A Sudanese woman works at a travel agency in Khartoum as businesses struggle to keep their services going after being hit by an internet blackout.

A Sudanese court Sunday ordered authorities to end a nationwide internet blockade imposed by the ruling generals after a deadly crackdown on protesters earlier this month, a lawyer said.

Crowds of protesters were violently dispersed on June 3 by men in military fatigues, who stormed a weeks-long protest camp outside the army headquarters in Khartoum where they had camped to demand that the generals step down.

Internet on mobile phones and fixed land connections was cut across Sudan by the ruling military council, with users saying it was done to prevent further mobilisation of protesters.

Lawyer Abdelazim al-Hassan said he had filed a petition against the blockade, and on Sunday a court in Khartoum ordered that the services be resumed.

“I had filed the case 10 days ago and Judge Awatef Abdellatiff ordered the telecommunications department to resume the internet services immediately,” Hassan said.

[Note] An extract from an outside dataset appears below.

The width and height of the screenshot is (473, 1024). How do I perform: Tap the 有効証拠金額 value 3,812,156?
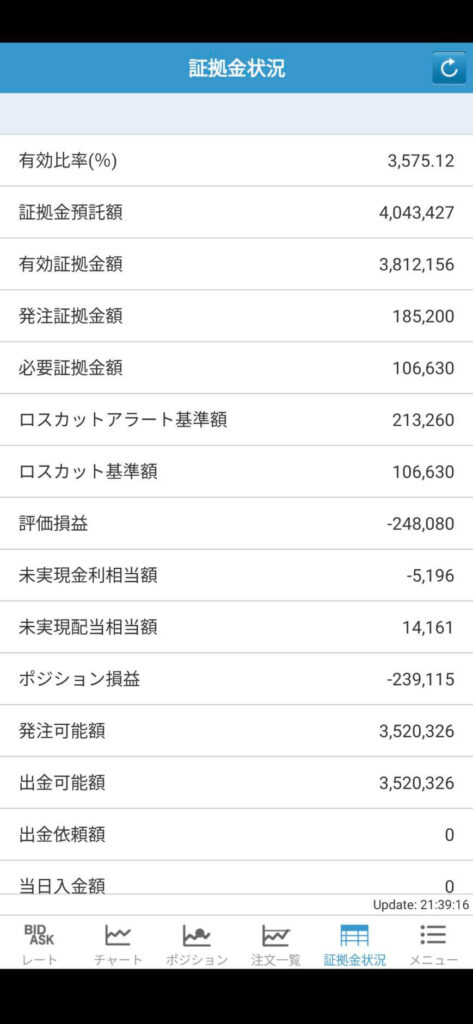click(x=416, y=264)
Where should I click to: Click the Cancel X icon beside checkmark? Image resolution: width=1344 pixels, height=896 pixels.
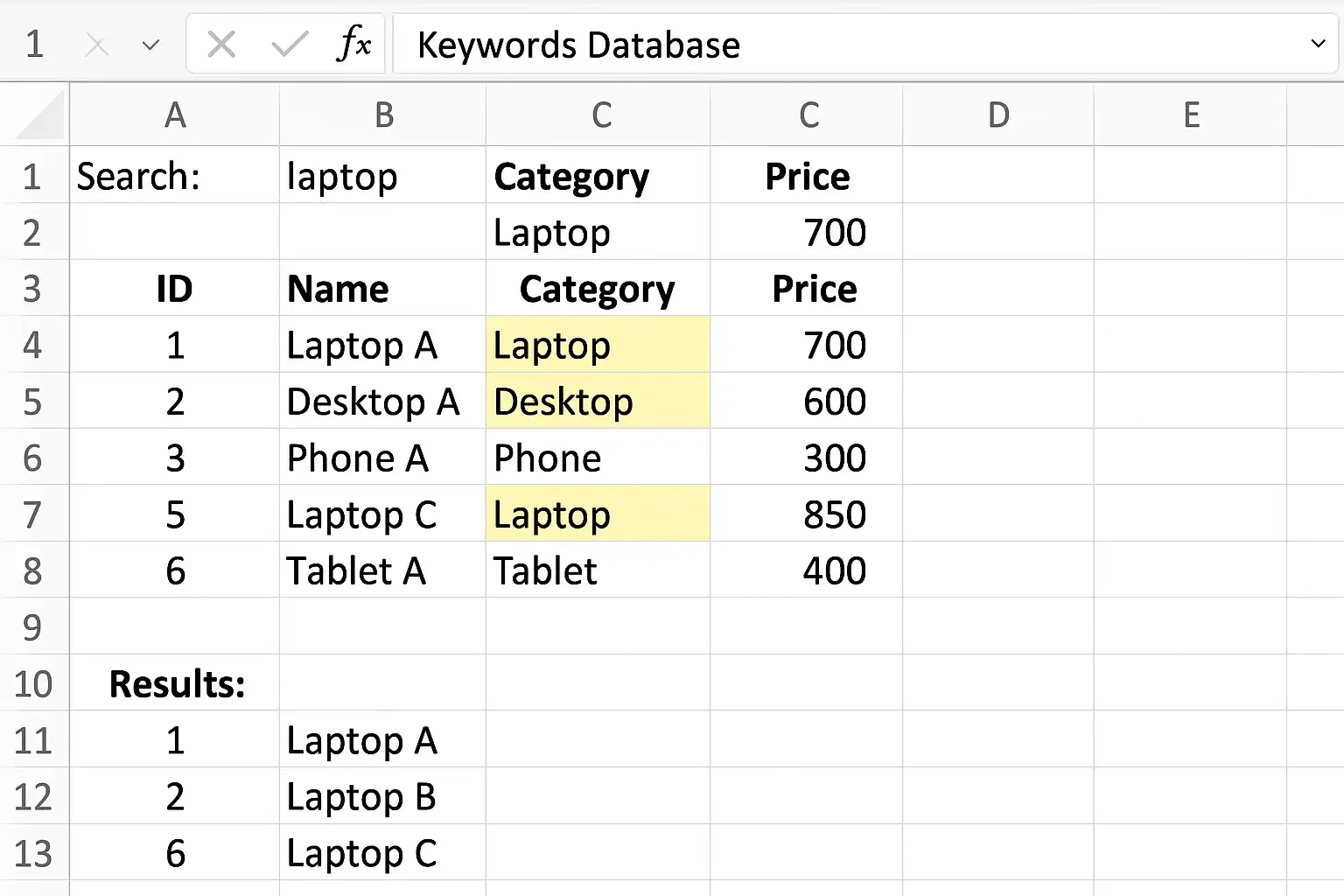pos(221,44)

Authorities can appeal the decision.

For the generals the internet and social media are a threat.

“Regarding social media, we see during this period that it represents a threat for the security of the country and we will not allow that,” military council spokesman General Shamseddine Kabbashi said earlier this month.

The internet blockade was an attempt to quell new protests against the generals, who have so far resisted to hand power to a civilian administration as demanded by demonstrators, protest leaders say.

Tens of thousands of protesters were mobilised through online social media apps during the months-long campaign against the now ousted leader Omar al-Bashir.

Protest leaders have resorted to neighbourhood campaigns to keep their movement alive, with activists mobilising supporters in night-time gatherings, witnesses said.